El refinamiento cortesano y una larga Edad Media
El libro de la almohada es un diario íntimo escrito por una dama de la corte llamada Sei Shōnagon en la última década del siglo X. Hoy se lee como un valioso documento acerca de la vida aristocrática de la época, pero también como una pieza literaria de transparencia y agudeza inusuales que le han valido la condición de clásico de la tradición japonesa. Su trascendencia, sin embargo, es seguramente superada por la del monogatari, género que engloba las narraciones en prosa del período y cuyo nombre equivale a historia o relato.
La Historia de Genji, o Genji Monogatari, es considerada la mayor y más perfecta de esas obras. Y dada su cronología, también en torno al año 1000, no son pocos los especialistas que la señalan como novela más antigua de la que se tiene noticia. Su autora es de nuevo una cortesana, Murasaki Shikibu, y su contenido se suele dividir en tres partes que incluyen el largo relato del príncipe Genji (su nacimiento, sus romances, su ascensión, su desgracia, su muerte) y también el de alguno de sus descendientes. Aunque ciertas peculiaridades de las costumbres japonesas medievales, trasladadas al texto, pueden plantear pequeños obstáculos al lector moderno, la narración de Genji es una obra ineludible en la historia literaria de Japón y de Asia entera.
-.-.-
Enunciado 1: Traduce al inglés esta oración del texto sobre la literatura japonesa: "La Historia de Genji, o Genji Monogatari, es considerada la mayor y más perfecta de esas obras."
Enunciado 2: Reproduce el texto sobre la literatura japonesa desde "La Historia de" hasta "de Asia entera.", ambos incluidos, sustituyendo "cortesana" por "dama de la corte".
Enunciado 3: Prosigue el texto sobre la literatura japonesa a partir de su última oración.

Datos proporcionados:
-.-.-
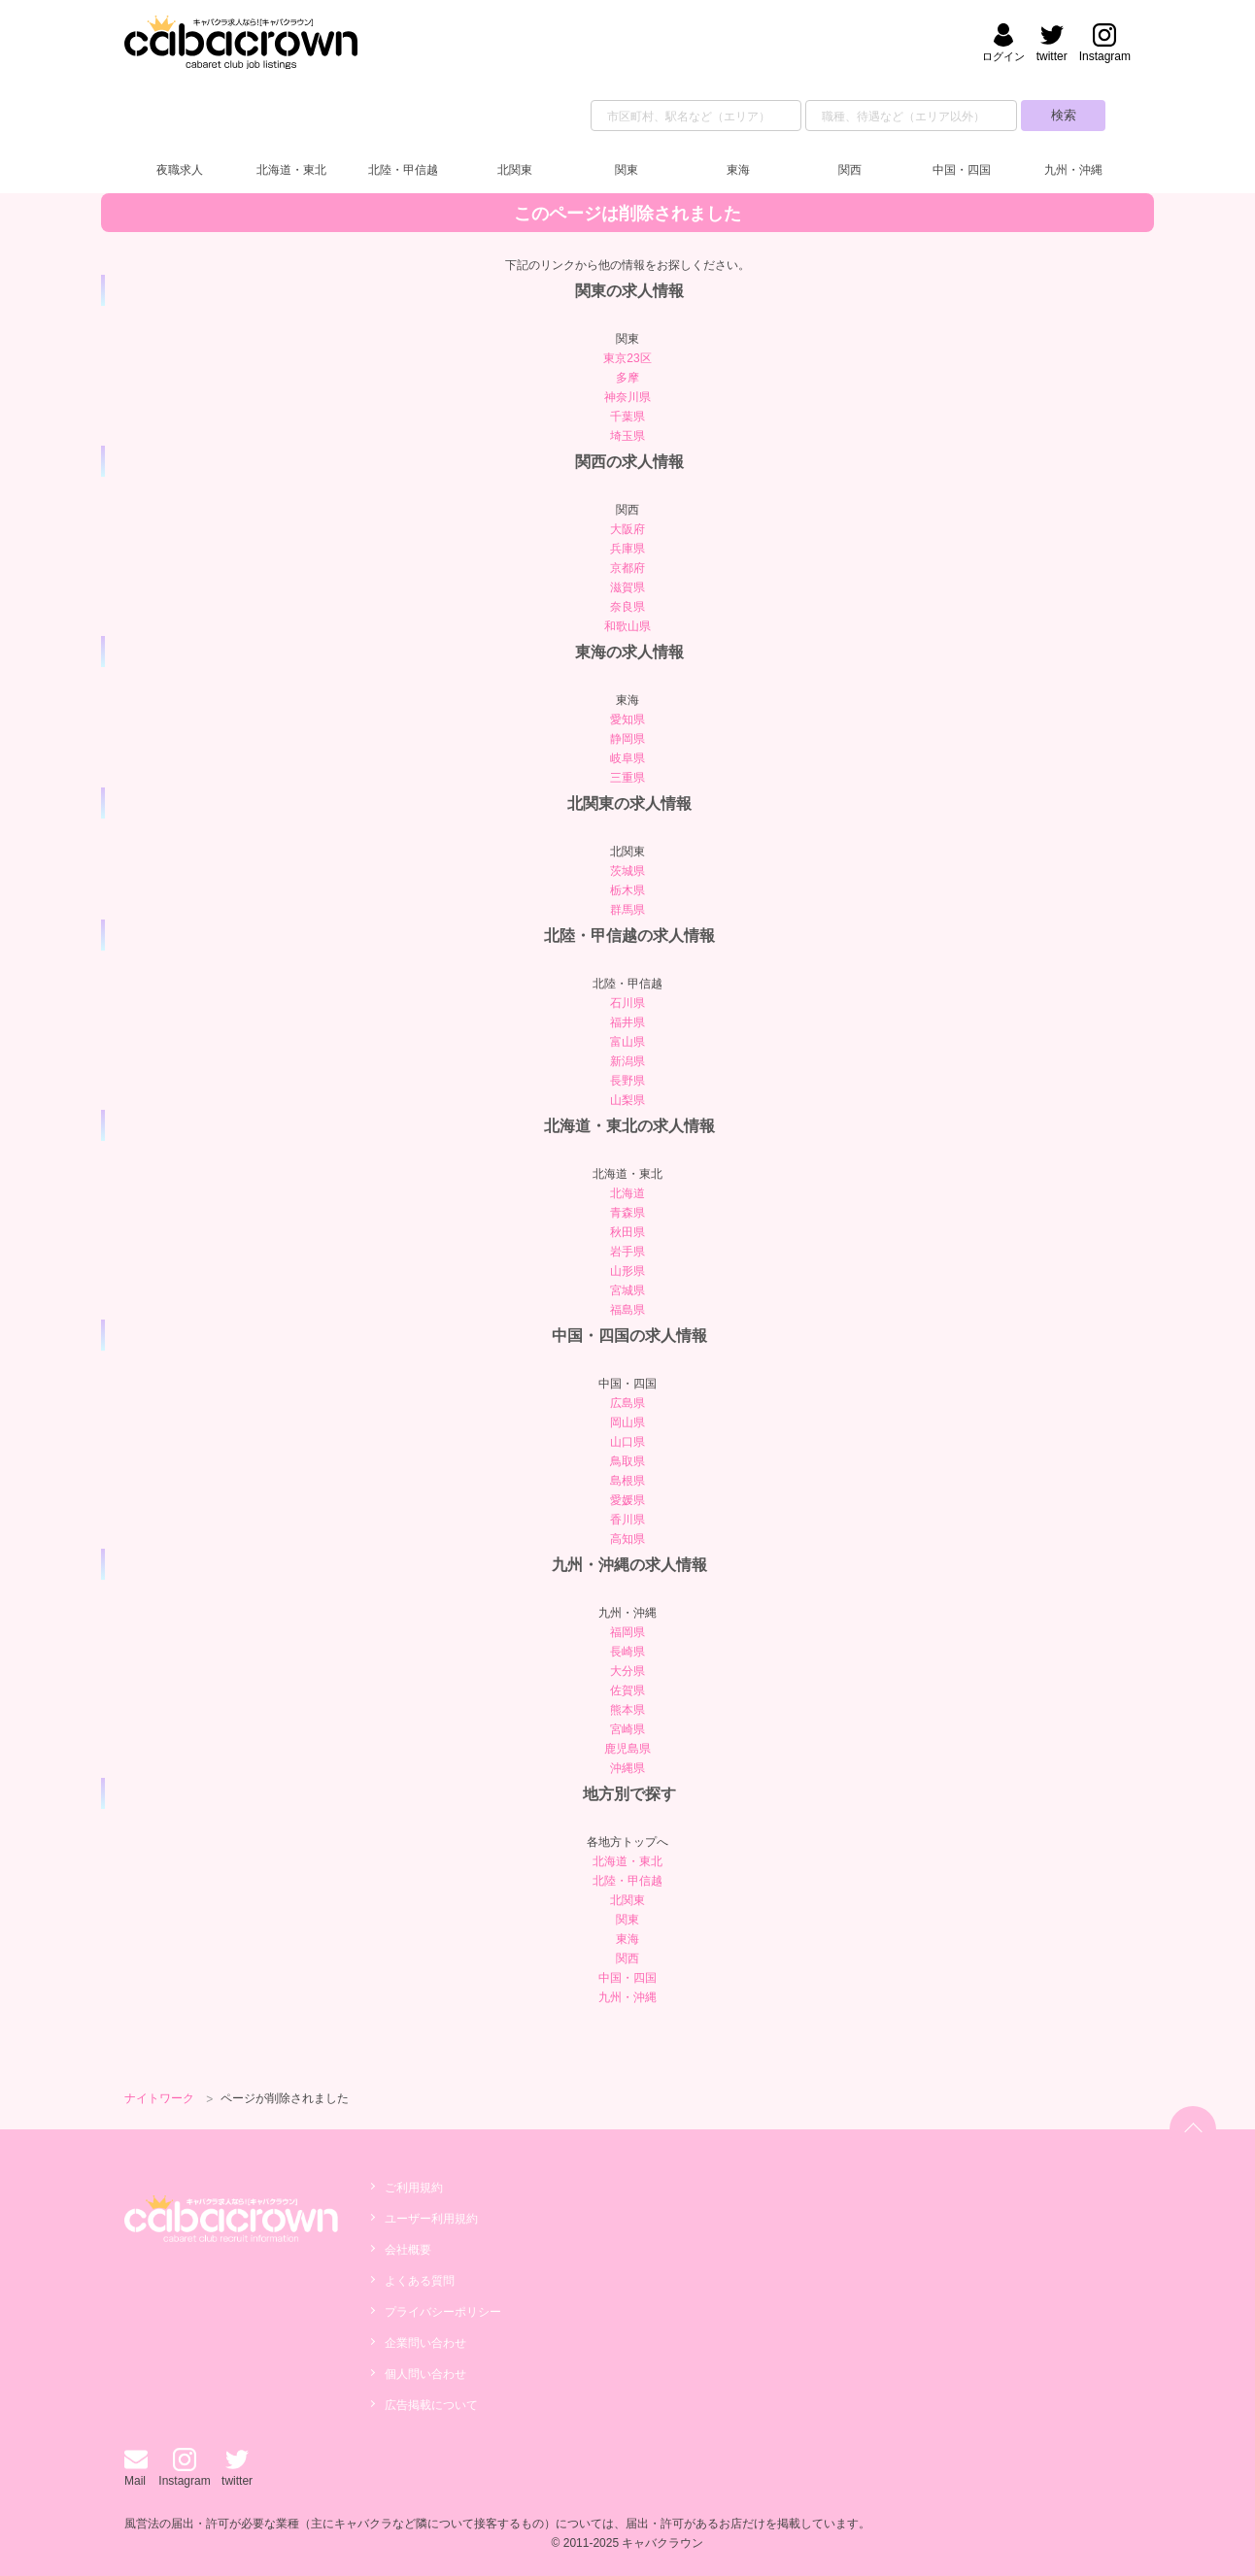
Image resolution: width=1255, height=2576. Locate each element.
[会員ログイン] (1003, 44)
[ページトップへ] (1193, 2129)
-.-.-
Respuesta 1: The Tale of Genji, or Genji Monogatari, is considered the greatest and most perfect of those works.

Respuesta 2:
La Historia de Genji, o Genji Monogatari, es considerada la mayor y más perfecta de esas obras. Y dada su cronología, también en torno al año 1000, no son pocos los especialistas que la señalan como novela más antigua de la que se tiene noticia. Su autora es de nuevo una dama de la corte, Murasaki Shikibu, y su contenido se suele dividir en tres partes que incluyen el largo relato del príncipe Genji (su nacimiento, sus romances, su ascensión, su desgracia, su muerte) y también el de alguno de sus descendientes. Aunque ciertas peculiaridades de las costumbres japonesas medievales, trasladadas al texto, pueden plantear pequeños obstáculos al lector moderno, la narración de Genji es una obra ineludible en la historia literaria de Japón y de Asia entera.

Respuesta 3:
En los siglos siguientes, la producción escrita en la isla se acompasa a circunstancias históricas desafortunadas, como hambrunas y guerras, y a la preponderancia de los monjes en la actividad cultural. A mediados del XVII, la dinastía Tokugawa decide mantener al país libre de la influencia extranjera y Japón se cierra al resto del mundo. Es al principio de ese aislamiento que durará dos siglos cuando nace Matsuo Bashō, un nombre que va a quedar asociado para siempre a esa singular manifestación poética que recibe el nombre de haiku y que se inspira, tradicionalmente, en la sutil hermosura de cualquier instante vivido en la naturaleza.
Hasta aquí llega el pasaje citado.